+++ Dataset entries +++
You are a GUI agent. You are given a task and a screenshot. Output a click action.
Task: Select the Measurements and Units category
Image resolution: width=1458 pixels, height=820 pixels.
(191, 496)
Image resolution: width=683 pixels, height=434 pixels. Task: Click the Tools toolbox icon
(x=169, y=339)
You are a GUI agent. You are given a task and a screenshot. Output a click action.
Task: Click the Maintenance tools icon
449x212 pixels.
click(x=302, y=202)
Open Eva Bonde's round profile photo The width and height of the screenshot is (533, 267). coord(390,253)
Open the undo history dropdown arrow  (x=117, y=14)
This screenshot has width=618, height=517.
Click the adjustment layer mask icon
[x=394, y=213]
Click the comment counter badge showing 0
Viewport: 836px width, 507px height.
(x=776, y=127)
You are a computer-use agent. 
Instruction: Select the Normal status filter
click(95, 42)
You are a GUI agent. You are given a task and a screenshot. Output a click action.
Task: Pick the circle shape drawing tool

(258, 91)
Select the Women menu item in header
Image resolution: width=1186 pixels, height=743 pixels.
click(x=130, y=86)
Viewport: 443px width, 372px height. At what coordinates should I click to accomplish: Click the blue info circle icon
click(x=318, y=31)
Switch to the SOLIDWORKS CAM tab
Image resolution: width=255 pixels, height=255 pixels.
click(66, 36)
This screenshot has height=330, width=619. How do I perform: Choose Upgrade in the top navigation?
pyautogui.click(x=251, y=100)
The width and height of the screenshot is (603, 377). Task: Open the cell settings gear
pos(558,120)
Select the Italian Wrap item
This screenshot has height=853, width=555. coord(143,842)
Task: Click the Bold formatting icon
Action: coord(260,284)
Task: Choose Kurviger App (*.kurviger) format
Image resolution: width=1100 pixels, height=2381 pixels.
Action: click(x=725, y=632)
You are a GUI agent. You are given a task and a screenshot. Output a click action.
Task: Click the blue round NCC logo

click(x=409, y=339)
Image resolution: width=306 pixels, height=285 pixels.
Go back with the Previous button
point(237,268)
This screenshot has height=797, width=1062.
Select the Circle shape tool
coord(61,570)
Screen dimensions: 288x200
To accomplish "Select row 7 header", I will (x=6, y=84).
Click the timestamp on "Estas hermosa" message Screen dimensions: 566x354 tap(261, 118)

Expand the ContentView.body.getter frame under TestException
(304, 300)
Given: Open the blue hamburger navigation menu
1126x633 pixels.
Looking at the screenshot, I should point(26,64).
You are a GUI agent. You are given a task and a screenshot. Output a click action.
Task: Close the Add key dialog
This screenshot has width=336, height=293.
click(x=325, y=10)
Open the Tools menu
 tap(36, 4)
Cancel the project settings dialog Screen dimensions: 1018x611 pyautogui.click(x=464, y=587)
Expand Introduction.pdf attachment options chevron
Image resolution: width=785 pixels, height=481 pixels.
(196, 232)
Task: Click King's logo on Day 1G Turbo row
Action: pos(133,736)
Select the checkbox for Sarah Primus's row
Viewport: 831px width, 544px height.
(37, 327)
+++
• How to complete this task:
Give the number of lines in the entries above that include the string "header". No other output is expected.

• Answer section:
2